Won't end well. Expect a wave of migration to WA and the Rockies in the next few years.
That's the only potential problem with the law. It needs to be applied nationwide, otherwise people will likely migrate there, which could cause a lot of problems.
Agreed, drug addiction shouldn't be treated as a crime.
People treat drug addiction as a crime because they moralize it; they view the use/abuse of drugs as a personal moral failing. That may be true in certain instances, but existing social science supports the view that when a social problem like drug abuse is so widespread, it has an underlying societal cause. As such, we must find the cause and eliminate it, while also treating those who abuse drugs, not as criminals, but as victims that deserve social support through an adequate public health response. That means decriminalizing all drugs, investing in and opening public health clinics and rehabilitation centers, and ensuring access to mental health care services. Even then, that's just treating the symptoms of the underlying societal disease, whatever that may be.While there might be a language discrepancy between the two points of view, I see no necessary contradiction between them. Most actions, period, have some sort of underlying social cause; most vices, crimes, and sins the same.
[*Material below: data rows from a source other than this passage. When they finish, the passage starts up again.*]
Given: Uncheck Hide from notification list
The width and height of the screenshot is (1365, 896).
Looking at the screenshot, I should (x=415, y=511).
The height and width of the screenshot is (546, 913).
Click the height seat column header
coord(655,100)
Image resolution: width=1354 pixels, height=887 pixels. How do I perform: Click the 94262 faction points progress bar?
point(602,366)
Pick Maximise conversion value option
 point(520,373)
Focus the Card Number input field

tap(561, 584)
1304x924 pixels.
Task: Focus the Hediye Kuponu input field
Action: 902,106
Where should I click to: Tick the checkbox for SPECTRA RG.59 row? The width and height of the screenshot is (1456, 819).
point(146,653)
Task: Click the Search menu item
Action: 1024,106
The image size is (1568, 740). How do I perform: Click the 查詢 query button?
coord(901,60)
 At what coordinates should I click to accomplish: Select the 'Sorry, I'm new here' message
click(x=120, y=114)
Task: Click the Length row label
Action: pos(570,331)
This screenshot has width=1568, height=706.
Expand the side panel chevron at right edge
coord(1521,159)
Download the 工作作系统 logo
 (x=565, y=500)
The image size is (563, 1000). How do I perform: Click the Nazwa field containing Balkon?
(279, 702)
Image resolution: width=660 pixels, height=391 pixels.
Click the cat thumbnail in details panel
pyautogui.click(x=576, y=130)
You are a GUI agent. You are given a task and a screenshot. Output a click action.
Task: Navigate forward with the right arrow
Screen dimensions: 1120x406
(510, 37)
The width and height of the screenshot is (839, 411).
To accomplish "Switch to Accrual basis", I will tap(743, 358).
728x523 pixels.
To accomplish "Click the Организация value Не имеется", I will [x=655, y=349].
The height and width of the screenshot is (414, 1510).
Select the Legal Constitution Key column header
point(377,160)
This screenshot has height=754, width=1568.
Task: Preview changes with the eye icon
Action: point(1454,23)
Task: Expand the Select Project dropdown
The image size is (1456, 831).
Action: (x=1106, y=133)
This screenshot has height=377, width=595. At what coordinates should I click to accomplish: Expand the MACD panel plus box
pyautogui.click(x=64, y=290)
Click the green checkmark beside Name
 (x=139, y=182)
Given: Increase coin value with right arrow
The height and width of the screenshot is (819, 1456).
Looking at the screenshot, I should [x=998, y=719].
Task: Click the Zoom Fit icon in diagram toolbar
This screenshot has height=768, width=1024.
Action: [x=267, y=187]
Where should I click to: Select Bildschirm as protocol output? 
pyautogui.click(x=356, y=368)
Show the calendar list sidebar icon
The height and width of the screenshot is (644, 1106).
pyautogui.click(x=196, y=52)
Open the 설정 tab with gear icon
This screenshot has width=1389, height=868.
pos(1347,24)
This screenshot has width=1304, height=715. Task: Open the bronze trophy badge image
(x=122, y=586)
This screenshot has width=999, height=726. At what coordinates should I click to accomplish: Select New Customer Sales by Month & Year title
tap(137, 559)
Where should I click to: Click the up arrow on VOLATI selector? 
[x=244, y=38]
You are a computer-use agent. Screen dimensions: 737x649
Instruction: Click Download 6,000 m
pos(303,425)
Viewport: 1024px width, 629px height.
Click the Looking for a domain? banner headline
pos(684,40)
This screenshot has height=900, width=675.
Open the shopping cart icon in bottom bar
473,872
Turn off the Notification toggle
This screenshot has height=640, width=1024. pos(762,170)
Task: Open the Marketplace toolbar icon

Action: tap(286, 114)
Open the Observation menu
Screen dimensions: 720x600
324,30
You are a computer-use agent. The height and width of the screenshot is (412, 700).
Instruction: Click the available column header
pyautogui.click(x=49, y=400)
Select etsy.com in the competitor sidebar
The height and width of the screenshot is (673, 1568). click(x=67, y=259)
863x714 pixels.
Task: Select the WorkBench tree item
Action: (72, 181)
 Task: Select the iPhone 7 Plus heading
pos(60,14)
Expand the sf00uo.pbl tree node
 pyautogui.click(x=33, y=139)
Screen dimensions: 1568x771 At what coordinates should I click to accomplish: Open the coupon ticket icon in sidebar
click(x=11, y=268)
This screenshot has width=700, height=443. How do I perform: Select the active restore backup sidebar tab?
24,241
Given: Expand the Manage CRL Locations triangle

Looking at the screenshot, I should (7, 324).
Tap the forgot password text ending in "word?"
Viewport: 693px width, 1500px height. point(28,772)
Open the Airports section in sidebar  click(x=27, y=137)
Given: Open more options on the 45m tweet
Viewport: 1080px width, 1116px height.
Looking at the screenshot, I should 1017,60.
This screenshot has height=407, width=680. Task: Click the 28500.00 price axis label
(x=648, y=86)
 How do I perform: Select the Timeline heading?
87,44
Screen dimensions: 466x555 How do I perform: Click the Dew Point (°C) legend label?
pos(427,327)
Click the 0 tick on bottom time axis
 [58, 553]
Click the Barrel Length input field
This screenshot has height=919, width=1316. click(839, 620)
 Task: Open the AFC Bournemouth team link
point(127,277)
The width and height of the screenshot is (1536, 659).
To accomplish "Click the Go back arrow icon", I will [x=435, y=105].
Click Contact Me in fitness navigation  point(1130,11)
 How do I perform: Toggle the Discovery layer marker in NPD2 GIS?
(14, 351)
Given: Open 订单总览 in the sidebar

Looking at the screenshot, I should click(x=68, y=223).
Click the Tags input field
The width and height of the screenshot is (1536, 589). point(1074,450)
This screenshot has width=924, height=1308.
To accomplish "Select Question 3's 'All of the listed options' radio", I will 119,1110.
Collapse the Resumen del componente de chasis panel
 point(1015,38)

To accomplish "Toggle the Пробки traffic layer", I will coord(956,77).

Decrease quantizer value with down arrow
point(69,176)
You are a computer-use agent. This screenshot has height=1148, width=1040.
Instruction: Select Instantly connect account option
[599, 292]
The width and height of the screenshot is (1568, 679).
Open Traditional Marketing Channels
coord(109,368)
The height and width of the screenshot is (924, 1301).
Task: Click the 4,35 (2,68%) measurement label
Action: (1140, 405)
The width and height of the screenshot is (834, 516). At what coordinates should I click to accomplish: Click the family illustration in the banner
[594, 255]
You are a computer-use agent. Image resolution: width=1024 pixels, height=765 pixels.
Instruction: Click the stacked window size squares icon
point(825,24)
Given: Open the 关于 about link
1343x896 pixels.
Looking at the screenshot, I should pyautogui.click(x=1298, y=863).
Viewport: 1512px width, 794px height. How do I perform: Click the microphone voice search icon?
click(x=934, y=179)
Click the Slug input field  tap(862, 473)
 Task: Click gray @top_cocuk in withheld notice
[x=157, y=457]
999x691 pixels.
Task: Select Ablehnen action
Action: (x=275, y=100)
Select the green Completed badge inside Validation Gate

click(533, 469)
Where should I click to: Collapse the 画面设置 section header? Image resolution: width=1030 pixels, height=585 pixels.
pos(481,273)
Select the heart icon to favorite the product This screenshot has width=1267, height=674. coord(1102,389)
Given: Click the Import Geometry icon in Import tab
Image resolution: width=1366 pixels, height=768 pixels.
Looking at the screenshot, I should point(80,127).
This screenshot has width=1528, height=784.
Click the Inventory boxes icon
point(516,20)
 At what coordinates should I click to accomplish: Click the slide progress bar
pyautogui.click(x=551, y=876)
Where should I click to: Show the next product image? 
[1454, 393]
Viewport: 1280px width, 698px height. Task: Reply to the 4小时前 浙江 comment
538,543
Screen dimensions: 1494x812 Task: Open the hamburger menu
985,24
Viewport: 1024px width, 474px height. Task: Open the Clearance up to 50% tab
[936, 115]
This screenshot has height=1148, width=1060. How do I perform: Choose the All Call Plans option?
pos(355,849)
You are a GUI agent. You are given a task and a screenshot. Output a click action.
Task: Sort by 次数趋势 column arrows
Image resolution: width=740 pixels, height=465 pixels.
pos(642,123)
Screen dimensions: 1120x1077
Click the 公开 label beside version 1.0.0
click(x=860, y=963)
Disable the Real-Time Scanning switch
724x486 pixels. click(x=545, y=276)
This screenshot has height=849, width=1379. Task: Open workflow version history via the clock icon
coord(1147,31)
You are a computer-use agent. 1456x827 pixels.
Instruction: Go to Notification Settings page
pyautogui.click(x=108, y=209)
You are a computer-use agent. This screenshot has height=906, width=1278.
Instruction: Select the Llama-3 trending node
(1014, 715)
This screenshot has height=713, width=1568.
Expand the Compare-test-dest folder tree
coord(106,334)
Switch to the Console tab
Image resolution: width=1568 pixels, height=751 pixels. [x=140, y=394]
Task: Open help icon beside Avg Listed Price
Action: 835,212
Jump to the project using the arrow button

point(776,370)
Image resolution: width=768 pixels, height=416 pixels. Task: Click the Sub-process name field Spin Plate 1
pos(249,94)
If a man is a serial adulterer, we have every right to ask what made him this way; the fact remains that he still failed to perform his contractual obligations. Likewise, one is allowed to disapprove of their friend or associate's use of vice--alcohol, marijuana, otherwise--while realizing that there are social reasons that set them apart. That said, the lack of deterrence (I should clarify, deterrence is not a crime control strategy I wholeheartedly endorse by any means; this is an example) may be one of the circumstances that allowed for greater penetration of vices. Availability, the same. That those in the social control community have an interest in reining in poverty, social disintegration, and the like, is something that we can probably agree on, though it is perhaps something that policy-makers have yet to fully embrace.